В казарме в Батавии мы пробыли 9 месяцев. Казарма принадлежала 9 батальону. Но даже и там «хай-хо парни», забираясь на большие деревья «варингин», росшие вокруг казармы, обстреливали нас, когда мы гуляли в саду или по плацу. Когда вокруг нас начинали свистеть пули, мы бежали что было мочи в казарму и прятались под кроватями.

В марте 1946 года мы получили место на переполненном репатриантами торговом корабле «Блумфонтейн»; во время плавания мы спали на деревянных полках, расположенных одна над другой. Мне запомнился переход через Суэцкий канал, вид пустыни очень впечатлил меня.

Четырьмя неделями позже наш корабль вошёл в Амстердамскую гавань. Когда он остановился, я сразу взбежала по лестнице на верхнюю палубу, чтобы послушать Вильхельмус – национальный гимн Нидерландов, который оркестр играл на набережной специально по случаю нашего прибытия. Однако я тут же вернулась вниз, потому что стоял невыносимый холод. Мы получили какие-то пальтишки во время стоянки в Аттаке, на берегу Суэцкого канала, но тёплой одеждой назвать их было нельзя.

Во время войны мы потеряли все, что имели: деньги, одежду, всякую собственность, остались только паспорта. На пару месяцев мы устроились в Гааге, у одной из сестёр моего отца, пока мать не нашла дом в районе Статенквартир. Во время войны это был «закрытый» район, и мы были первыми, кто, вместе с несколькими нашими родственниками из Ляйдена, сняли там дом и поселились в нем. Мы с сестрой пошли в начальную школу на Хорнбеекстраат, по соседству с нами. Первое, что купила моя мать, было фортепьяно, и мы с сестрой стали сразу брать уроки игры на нем. Это было, как сказала нам она, самое заветное желание нашего отца. Поэтому для нас это обучение игре на фортепьяно было серьёзным занятием, и мы впоследствии стали любителями довольно высокого уровня. Даже сейчас и я, и моя сестра даём концерты на рояле, одни и вместе с другими музыкантами. Вместе с матерью, которая прекрасно играла на скрипке, мы долгие годы давали домашние концерты: рояль и скрипка, иногда ещё и флейта.

Благодаря своим старым знакомым в КЛМ моя мать получила там работу, и довольно скоро заняла позицию признанного международного эксперта по финансам.

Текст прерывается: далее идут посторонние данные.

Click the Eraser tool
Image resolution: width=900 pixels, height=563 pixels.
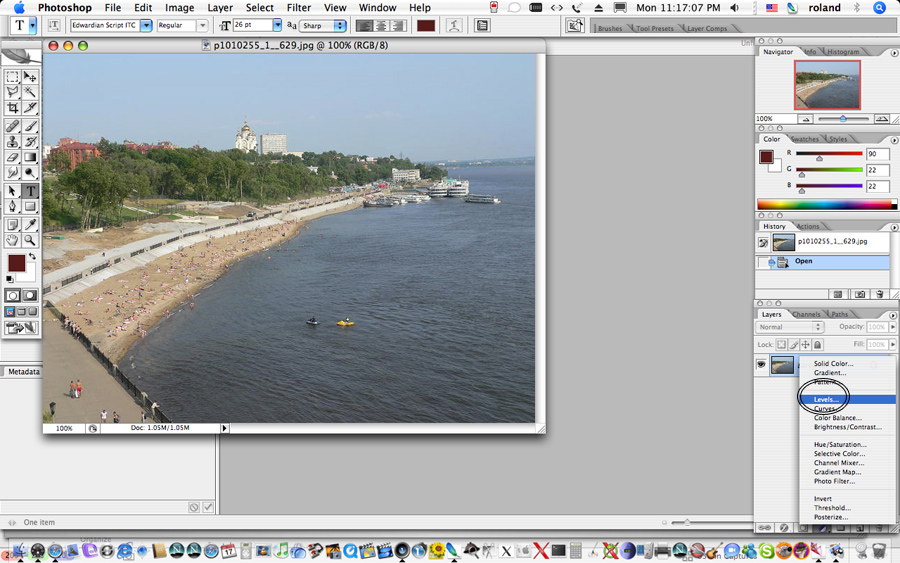[x=12, y=157]
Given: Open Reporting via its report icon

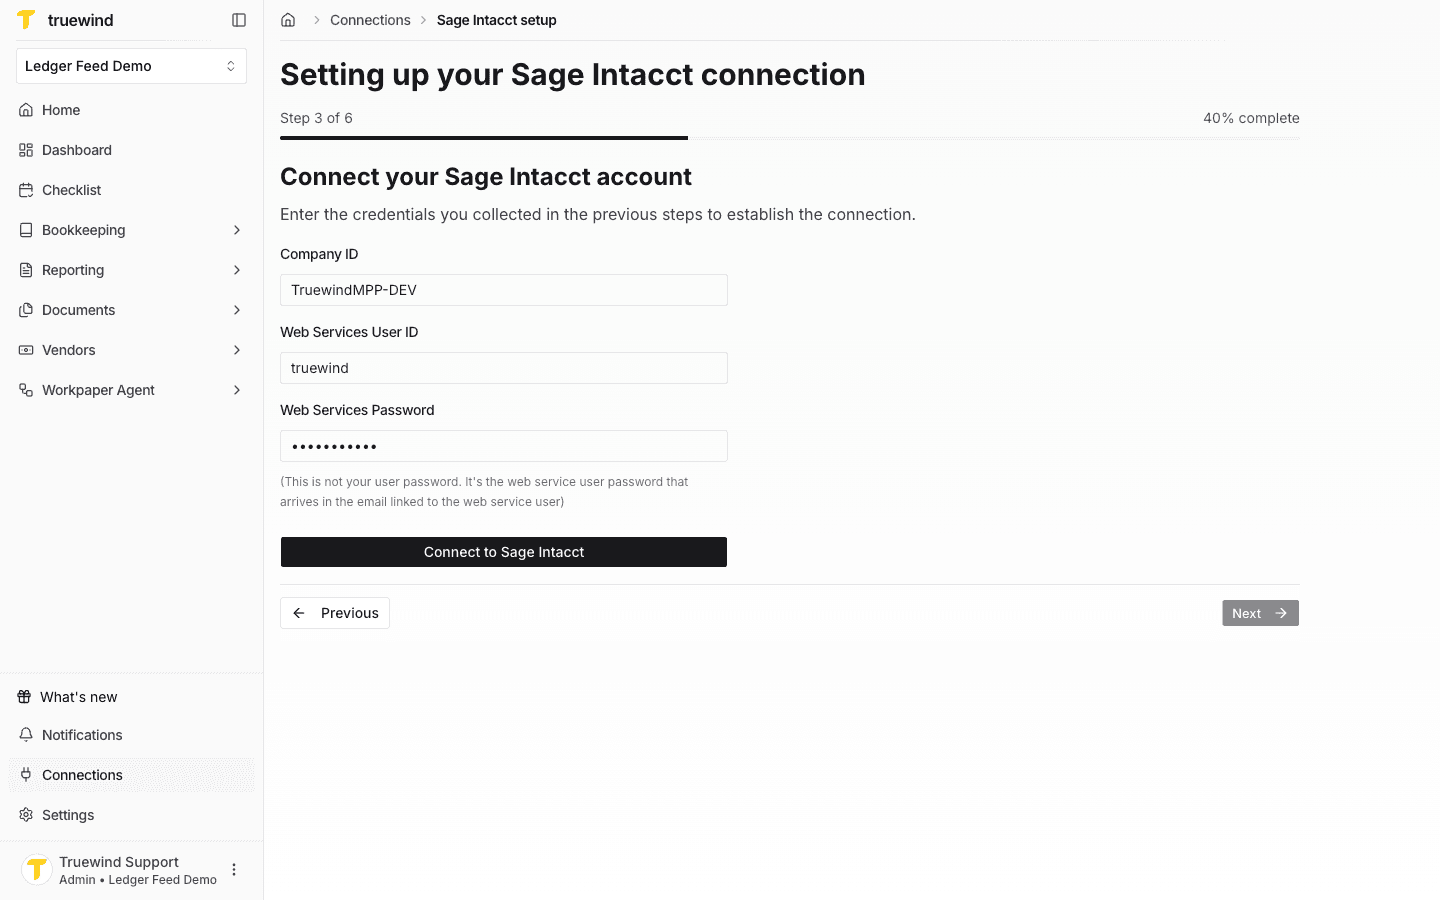Looking at the screenshot, I should pyautogui.click(x=25, y=270).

Дома почти не говорили о войне, и совсем не говорили об отце. Позже я очень сожалела об этом, когда открыла для себя, что потусторонний мир существует, и что умершие не должны быть забыты. Но моя мать поставила под своим прошлым жирную черту и не хотела, или не могла больше о нем говорить. Она всегда проповедовала нам одну истину: как бы плохо ни было, дух всегда и всё превозможет. Эта истина была для меня источником силы, и постепенно стала моим девизом. Наша семья не была воцерковлённой, но мы были верующими, а для верующих этот девиз хорошо подходит.

Через пару лет начальной школы, мы с сестрой сдали вступительный экзамен в женскую гимназию на Стадхаудерслаан в Гааге. Директрисой гимназии была госпожа Принс, которая через несколько десятков лет сыграла важную роль в моей духовной жизни. Её мужем был младший брат суфия Хазрат Инайят Хана, а в 1985 году я познакомилась с Суфийским кругом в Гааге. Но об этом я расскажу подробнее позже.


Со времён японского концлагеря у меня остались странные, туманные воспоминания: как будто я встречалась с дружелюбным, статным мужчиной в тюрбане, который беседовал со мной и успокаивал. Я не знала, был ли это сон, или действительность, или, может быть, на границе сна и пробуждения, но в воспоминаниях это было реальным. Среди английских солдат, которые были посланы защищать наш лагерь от «хай-хо парней», был отряд гурка – специально обученных непальских солдат. Когда я увидела тюрбаны на их головах, я стала целыми днями искать среди них человека из моих воспоминаний, и осмотрела всех гурка, которых могла найти. Но этого доброго человека с тюрбаном среди них не было. Гурка выглядели намного более грубыми, и черты их лиц были совсем не похожи на его правильные черты. Позже я увидела его образ снова, когда в 1964 году познакомилась с теософией и узнала о Мастерах Мории и Кут Хуми.